Toni Locy spent 25 years as a reporter for some of the nation’s biggest and best news organizations. She specialized in coverage of federal, state and local law enforcement, the federal trial and appellate courts, and the U.S. Supreme Court. She began her career in 1981 at the Pittsburgh Press, where she covered organized labor and federal courts.
Locy also worked at the Philadelphia Daily News, Boston Globe, Washington Post, U.S. News & World Report, USA Today, and the Associated Press.
She left daily journalism in 2006 to pursue a master’s degree in the Studies of Law at the University of Pittsburgh School of Law.
In 2008, she joined the faculty of Washington and Lee University’s Department of Journalism. She teaches journalism skills courses, from the introduction to newswriting to beat reporting to investigative reporting. She also offers courses on covering the courts, Great Trials in History, and Badass Female Journalists, among others.
In 2008, a federal judge in Washington held her in contempt of court for refusing to reveal the identities of confidential sources who provided information for stories she wrote for USA Today about the FBI’s flawed investigation into the deadly 2001 anthrax attack.

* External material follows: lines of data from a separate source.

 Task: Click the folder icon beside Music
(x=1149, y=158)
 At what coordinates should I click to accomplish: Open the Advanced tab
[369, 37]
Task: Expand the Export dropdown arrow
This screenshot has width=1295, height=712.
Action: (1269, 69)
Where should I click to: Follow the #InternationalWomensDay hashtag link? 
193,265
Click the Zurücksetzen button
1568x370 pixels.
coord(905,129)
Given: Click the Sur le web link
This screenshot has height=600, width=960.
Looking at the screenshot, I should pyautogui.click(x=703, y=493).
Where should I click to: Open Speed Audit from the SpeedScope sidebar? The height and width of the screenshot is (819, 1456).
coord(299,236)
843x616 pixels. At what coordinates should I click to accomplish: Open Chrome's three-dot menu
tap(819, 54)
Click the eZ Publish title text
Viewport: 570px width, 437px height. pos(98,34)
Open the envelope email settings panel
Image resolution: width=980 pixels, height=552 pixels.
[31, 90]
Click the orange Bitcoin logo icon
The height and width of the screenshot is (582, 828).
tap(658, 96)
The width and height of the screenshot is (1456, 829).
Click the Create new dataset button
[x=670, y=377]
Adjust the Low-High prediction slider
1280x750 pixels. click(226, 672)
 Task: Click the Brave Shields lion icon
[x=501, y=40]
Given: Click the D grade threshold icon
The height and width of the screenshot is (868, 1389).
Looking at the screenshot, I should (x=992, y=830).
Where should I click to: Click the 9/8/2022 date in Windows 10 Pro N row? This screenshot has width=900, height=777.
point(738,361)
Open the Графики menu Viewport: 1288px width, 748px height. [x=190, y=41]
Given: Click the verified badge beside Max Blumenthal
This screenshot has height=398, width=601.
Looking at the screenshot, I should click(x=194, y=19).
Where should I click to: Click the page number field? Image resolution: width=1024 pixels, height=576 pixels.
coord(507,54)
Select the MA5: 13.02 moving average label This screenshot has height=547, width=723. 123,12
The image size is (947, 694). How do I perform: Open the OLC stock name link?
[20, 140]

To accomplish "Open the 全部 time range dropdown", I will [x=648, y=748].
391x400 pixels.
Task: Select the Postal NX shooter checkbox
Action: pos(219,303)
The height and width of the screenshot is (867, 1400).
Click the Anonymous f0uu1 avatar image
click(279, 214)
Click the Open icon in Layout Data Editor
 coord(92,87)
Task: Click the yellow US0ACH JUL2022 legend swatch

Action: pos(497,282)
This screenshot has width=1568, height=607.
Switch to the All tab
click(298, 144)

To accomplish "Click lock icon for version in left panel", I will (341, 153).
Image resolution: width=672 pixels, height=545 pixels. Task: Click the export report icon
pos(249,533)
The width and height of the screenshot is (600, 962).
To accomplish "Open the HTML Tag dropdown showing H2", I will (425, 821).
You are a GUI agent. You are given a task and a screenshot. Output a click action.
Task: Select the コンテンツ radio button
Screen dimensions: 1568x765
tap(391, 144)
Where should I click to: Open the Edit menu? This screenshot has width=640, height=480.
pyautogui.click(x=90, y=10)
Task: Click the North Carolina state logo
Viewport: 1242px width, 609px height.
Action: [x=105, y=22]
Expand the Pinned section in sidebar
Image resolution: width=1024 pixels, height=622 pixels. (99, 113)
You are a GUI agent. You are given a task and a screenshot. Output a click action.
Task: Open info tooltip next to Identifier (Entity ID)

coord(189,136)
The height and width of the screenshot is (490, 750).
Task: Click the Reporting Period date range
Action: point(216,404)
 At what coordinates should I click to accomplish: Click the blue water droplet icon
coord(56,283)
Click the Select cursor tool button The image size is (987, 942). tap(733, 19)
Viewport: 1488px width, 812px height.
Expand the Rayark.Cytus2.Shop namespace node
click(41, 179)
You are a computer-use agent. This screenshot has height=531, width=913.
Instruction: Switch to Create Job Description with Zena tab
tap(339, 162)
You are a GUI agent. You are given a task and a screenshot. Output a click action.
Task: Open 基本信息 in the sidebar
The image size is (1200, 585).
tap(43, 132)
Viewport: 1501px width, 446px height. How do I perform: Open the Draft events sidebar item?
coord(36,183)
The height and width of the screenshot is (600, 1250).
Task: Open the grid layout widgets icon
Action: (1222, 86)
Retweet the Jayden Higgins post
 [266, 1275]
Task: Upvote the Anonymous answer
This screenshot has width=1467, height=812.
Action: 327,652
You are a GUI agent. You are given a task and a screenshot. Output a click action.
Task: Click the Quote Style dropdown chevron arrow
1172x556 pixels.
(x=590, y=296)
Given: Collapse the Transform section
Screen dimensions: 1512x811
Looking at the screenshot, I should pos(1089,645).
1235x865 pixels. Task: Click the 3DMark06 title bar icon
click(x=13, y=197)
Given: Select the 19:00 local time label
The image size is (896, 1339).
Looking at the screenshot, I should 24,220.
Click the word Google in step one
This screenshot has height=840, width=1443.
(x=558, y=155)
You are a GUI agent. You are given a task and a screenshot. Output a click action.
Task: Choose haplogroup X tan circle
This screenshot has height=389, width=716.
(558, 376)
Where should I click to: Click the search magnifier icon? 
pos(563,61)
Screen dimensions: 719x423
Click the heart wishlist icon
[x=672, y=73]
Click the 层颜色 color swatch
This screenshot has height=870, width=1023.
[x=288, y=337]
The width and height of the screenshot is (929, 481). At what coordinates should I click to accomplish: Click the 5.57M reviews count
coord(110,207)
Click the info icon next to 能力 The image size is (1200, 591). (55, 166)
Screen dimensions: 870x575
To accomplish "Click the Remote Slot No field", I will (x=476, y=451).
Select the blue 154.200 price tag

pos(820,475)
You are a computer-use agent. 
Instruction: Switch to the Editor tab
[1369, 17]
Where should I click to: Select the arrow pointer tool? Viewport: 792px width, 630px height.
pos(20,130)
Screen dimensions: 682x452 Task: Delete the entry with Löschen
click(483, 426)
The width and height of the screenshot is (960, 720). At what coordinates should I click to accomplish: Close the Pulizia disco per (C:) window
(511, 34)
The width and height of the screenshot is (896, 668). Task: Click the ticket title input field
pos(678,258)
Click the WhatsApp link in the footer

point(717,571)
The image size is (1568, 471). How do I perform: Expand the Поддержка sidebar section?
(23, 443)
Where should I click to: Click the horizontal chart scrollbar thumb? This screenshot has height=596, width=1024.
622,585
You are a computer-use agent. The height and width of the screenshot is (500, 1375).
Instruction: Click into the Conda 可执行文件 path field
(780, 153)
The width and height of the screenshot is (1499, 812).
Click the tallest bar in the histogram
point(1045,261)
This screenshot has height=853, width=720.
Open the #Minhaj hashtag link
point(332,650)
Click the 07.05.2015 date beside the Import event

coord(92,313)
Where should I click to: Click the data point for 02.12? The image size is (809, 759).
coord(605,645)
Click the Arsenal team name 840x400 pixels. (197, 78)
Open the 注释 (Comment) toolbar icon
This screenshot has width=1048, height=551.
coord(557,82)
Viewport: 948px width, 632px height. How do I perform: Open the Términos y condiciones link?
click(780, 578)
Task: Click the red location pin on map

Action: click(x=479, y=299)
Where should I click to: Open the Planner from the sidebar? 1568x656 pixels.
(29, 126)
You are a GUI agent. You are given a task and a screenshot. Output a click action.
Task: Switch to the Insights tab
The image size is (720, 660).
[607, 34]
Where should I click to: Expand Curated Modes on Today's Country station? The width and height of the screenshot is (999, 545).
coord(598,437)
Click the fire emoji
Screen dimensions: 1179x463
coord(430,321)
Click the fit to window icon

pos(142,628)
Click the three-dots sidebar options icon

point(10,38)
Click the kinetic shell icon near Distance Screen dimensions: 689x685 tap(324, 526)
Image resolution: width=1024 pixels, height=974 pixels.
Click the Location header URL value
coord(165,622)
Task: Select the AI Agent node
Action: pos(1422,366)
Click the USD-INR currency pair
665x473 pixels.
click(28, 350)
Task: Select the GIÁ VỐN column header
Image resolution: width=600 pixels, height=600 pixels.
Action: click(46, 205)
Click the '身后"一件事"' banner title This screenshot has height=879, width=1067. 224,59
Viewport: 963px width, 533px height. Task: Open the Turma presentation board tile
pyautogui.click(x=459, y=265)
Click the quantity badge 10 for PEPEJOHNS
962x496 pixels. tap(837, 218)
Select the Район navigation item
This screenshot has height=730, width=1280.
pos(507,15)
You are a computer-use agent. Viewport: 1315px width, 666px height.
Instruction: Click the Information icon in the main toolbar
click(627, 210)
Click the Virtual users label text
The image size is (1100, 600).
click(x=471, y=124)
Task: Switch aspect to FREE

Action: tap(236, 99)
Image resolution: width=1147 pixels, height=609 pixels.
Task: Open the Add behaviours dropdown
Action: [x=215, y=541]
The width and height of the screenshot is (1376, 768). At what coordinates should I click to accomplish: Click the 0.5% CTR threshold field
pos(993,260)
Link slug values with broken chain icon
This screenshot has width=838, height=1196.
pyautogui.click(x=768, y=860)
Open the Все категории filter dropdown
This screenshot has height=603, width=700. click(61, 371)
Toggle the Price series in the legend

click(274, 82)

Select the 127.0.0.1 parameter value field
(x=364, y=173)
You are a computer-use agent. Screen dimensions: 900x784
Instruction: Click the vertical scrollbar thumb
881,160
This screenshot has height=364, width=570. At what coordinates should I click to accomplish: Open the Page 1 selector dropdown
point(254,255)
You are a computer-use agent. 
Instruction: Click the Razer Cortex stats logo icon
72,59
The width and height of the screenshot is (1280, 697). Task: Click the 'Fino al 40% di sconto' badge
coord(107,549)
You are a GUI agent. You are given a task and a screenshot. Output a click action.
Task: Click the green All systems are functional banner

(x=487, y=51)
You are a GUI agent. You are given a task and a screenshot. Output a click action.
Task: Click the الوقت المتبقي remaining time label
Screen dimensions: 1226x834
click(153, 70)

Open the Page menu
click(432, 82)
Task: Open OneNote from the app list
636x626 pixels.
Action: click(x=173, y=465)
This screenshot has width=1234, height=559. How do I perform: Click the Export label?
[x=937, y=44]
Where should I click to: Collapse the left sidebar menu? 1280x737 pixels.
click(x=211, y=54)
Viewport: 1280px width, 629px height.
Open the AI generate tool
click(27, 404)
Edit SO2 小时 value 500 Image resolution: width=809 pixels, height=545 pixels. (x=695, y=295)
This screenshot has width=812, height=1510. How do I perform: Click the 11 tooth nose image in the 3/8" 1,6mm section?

Locy was subpoenaed as a witness in a civil lawsuit filed by scientist Steven Hatfill, who had been identified by Attorney General John Ashcroft as “a person of interest” in the anthrax attack investigation but never charged. Hatfill sued the U.S. Department of Justice, accusing federal agents of violating his rights under the 1974 Privacy Act.
U.S. District Cout Judge Reggie B. Walton held Locy in contempt of court when she refused to identify her sources. Walton also imposed fines that began at $500 a day for a week, increased to $1,000 a day for a second week, and escalated to $5,000 a day for a third week. He also banned Locy from accepting help in paying the fines. The judge threatened additional sanctions, including jail, if she continued to disobey his order. Judge Walton also denied her requests to stay the contempt citation and fines pending an appeal.
Locy’s lawyers subsequently filed an appeal in the U.S. Court of Appeals for the D.C. Circuit, where a three-judge panel agreed to pause the fines. The circuit court panel heard oral argument but did not issue a decision because the U.S. Department of Justice eventually settled the lawsuit with Hatfill, paying him $2.8 million in cash and another $3 million in annuity payments of $150,000 a year for 20 years.